Figure 7 shows data for SWC and A in plants grown at elevated relative to ambient CO2, plotted against the ambient CO2 SWC, for 1999 and 2000. These plots demonstrate that the improvement in SWC under elevated CO2 occurred primarily as soils dried out. Also, the improvement in A under elevated CO2 was expressed primarily at low SWC. These results conflict with the views of Wand et al. (1999) that water stress reduces the relative photosynthetic enhancement of grasses grown at elevated CO2. But our findings agree with those of Owensby et al. (1993) and Hamerlynck et al. (1997) for a tallgrass prairie, where responses were greater in drought seasons. Huxman et al. (1998), conducting a field study in the desert, also reported photosynthetic acclimation in Larrea tridentata Cav. when soil water was available, but assimilation was higher under elevated CO2 during drought periods.

A reduction in gs is an almost universal response to elevated CO2 (Drake et al., 1997; Jarvis et al., 1999; Wand et al., 1999). Consistent with our hypothesis, stomatal conductance was lower under elevated CO2 compared with ambient CO2 when soil moisture was adequate. Averaged over the study, stomatal conductance was reduced by 27 and 36 %, and transpiration was reduced 24 and 20 % in leaves of P. smithii and B. gracilis (Table 4). Reduced transpiration is probably the reason for improved SWC under elevated CO2 (Field et al., 1995).

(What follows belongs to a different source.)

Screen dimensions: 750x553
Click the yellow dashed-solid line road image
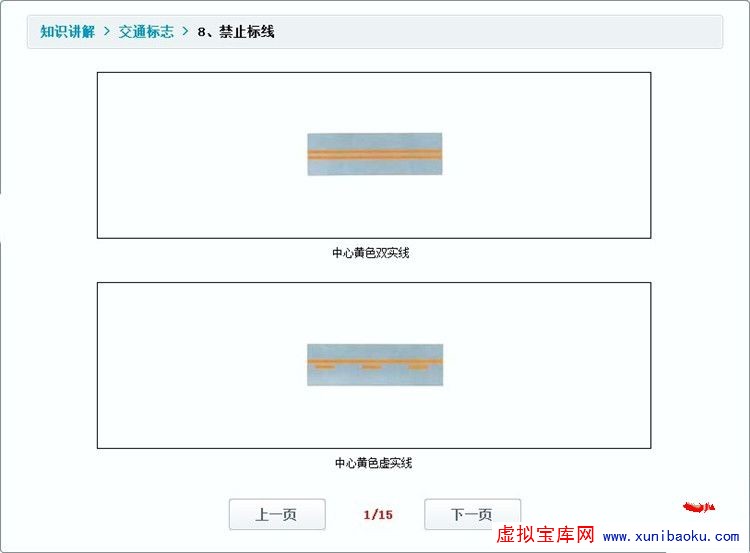coord(374,365)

An unexpected finding was that during periods in which the soil was very dry, gs was sometimes higher in P. smithii grown under elevated CO2 than that grown at ambient CO2. The best example of this occurred in 2000, where higher SWC in elevated CO2 plots was carried over from the previous year (Fig. 1). The lack of spring precipitation led to such extended drying of the soil that a point was reached where very low SWC under ambient CO2 conditions actually reduced gs below that of plants grown at elevated CO2. Knapp et al. (1996) also reported an interaction between SWC and gs during a dry year.

A consistent trend for lower gs at an equivalent Ci was seen in P. smithii grown at elevated CO2 (Fig. 5A). There is evidence that stomatal functioning is coupled with photosynthetic activity to maintain a relatively stable Ci : Ca ratio (Jarvis et al., 1999). If stomata adapt to elevated CO2 independently of photosynthetic adaptations, the Ci : Ca ratio will differ (Ball and Berry, 1982). We found no effect of CO2 treatment on Ci : Ca in either species (data not shown). Our results agree with those of Drake et al. (1997) and Jarvis et al. (1999) that apparent stomatal acclimation is a result of stomatal dependence on photosynthetic processes.

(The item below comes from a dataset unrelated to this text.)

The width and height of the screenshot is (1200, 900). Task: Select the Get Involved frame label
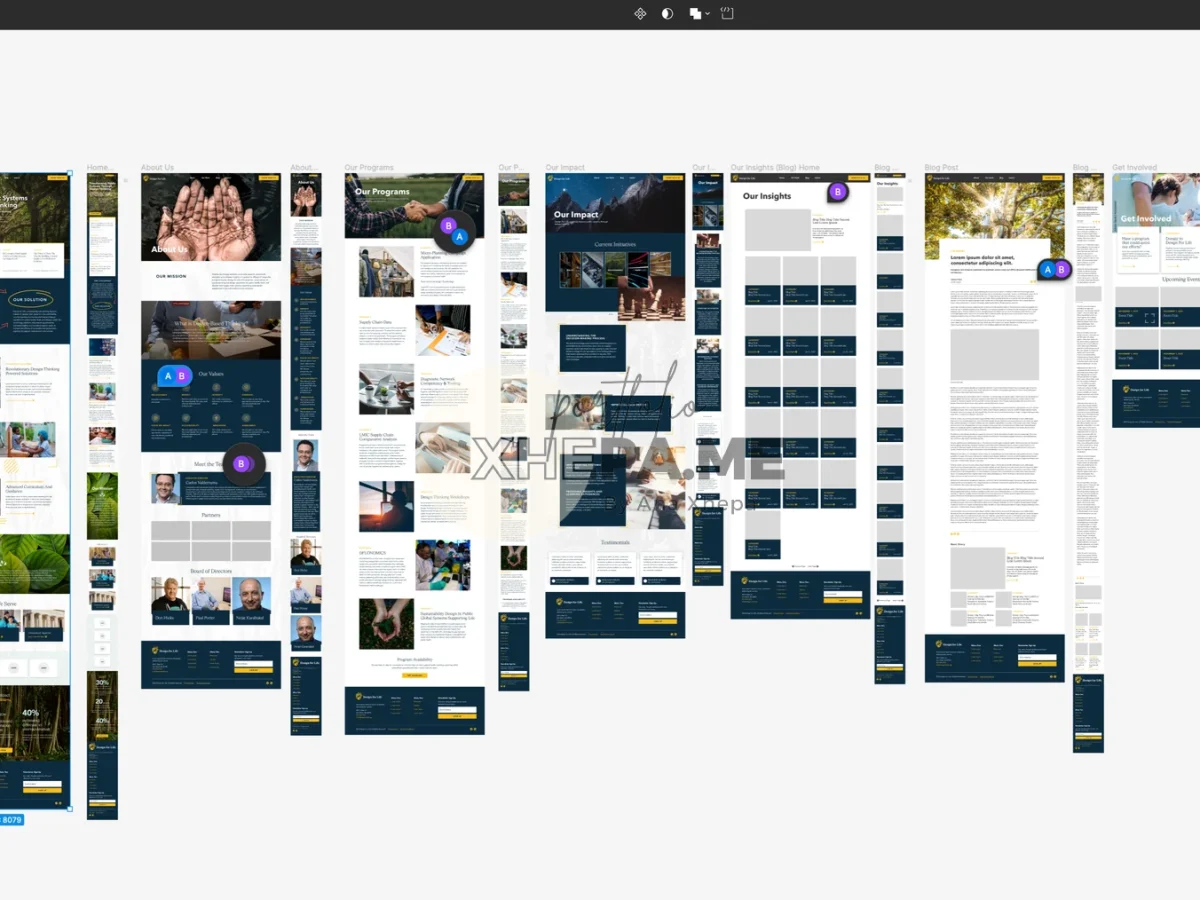1135,168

Leaf water potential was higher in elevated CO2 plots on most dates. This is probably a result of improved SWC and gs during much of the growing season (Tyree and Alexander, 1993; Hamerlynck et al., 1997). However, the regression analysis showed poor correlations between the improvement in ψleaf and improved A and gs (data not shown). This is because ψleaf was improved on nearly all dates, whereas A was improved primarily during periods of low SWC, and gs interacted with SWC. Factors such as osmotic adjustment and rooting dynamics will complicate the relationship between ψleaf and A and gs (Tyree and Alexander, 1993). Still, we believe that the strikingly consistent improvement in ψleaf is evidence that plant water status was more favourable for assimilation in the elevated CO2 plots. The present results agree with those of Hamerlynck et al. (1997) who reported that elevated CO2 improved ψleaf and A in both C3 and C4 species during drought years.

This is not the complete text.